__Data section__:
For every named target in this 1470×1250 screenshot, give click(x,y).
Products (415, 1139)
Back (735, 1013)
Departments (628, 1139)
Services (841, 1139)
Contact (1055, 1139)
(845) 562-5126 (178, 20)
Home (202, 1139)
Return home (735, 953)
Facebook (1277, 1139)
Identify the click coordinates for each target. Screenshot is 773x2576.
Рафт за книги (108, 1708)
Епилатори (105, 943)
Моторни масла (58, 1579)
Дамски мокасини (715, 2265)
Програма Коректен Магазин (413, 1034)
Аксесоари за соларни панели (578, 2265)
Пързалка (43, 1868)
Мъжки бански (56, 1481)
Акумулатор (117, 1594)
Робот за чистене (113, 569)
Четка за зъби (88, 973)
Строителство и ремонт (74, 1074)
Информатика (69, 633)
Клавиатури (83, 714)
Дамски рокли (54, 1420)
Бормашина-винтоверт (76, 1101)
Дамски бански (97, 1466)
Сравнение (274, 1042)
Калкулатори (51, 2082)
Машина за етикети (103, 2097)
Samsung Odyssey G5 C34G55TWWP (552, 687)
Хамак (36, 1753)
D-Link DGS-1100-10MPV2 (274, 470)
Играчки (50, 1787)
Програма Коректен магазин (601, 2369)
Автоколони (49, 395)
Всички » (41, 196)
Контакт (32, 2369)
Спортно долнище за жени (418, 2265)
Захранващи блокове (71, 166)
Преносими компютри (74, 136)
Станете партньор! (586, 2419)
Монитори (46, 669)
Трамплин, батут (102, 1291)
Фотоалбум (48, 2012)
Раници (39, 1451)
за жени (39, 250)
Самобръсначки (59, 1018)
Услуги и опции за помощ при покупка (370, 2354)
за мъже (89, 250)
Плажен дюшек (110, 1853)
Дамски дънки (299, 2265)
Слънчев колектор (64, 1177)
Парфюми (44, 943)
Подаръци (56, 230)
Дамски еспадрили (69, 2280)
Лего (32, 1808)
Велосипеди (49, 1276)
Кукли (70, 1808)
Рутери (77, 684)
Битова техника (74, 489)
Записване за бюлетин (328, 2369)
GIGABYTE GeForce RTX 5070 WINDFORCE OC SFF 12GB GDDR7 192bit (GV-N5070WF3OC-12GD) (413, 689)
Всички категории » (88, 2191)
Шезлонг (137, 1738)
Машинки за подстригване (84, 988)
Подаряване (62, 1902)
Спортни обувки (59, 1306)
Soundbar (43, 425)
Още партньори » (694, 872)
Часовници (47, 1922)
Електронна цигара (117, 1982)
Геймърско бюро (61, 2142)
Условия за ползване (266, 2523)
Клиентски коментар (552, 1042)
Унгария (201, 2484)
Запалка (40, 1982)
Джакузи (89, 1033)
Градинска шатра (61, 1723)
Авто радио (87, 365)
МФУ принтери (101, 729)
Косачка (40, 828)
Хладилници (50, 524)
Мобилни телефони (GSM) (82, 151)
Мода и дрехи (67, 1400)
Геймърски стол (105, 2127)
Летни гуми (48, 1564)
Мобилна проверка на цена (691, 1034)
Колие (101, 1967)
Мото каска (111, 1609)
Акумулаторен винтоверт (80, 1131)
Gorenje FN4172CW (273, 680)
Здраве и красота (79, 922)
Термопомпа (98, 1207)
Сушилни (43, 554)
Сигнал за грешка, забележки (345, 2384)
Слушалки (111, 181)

__Task objective__: Please output only the lines from the first line of the entries through the line with "Facebook (1277, 1139)", both included, exactly as written.

__Answer to this problem__:
For every named target in this 1470×1250 screenshot, give click(x,y).
Products (415, 1139)
Back (735, 1013)
Departments (628, 1139)
Services (841, 1139)
Contact (1055, 1139)
(845) 562-5126 (178, 20)
Home (202, 1139)
Return home (735, 953)
Facebook (1277, 1139)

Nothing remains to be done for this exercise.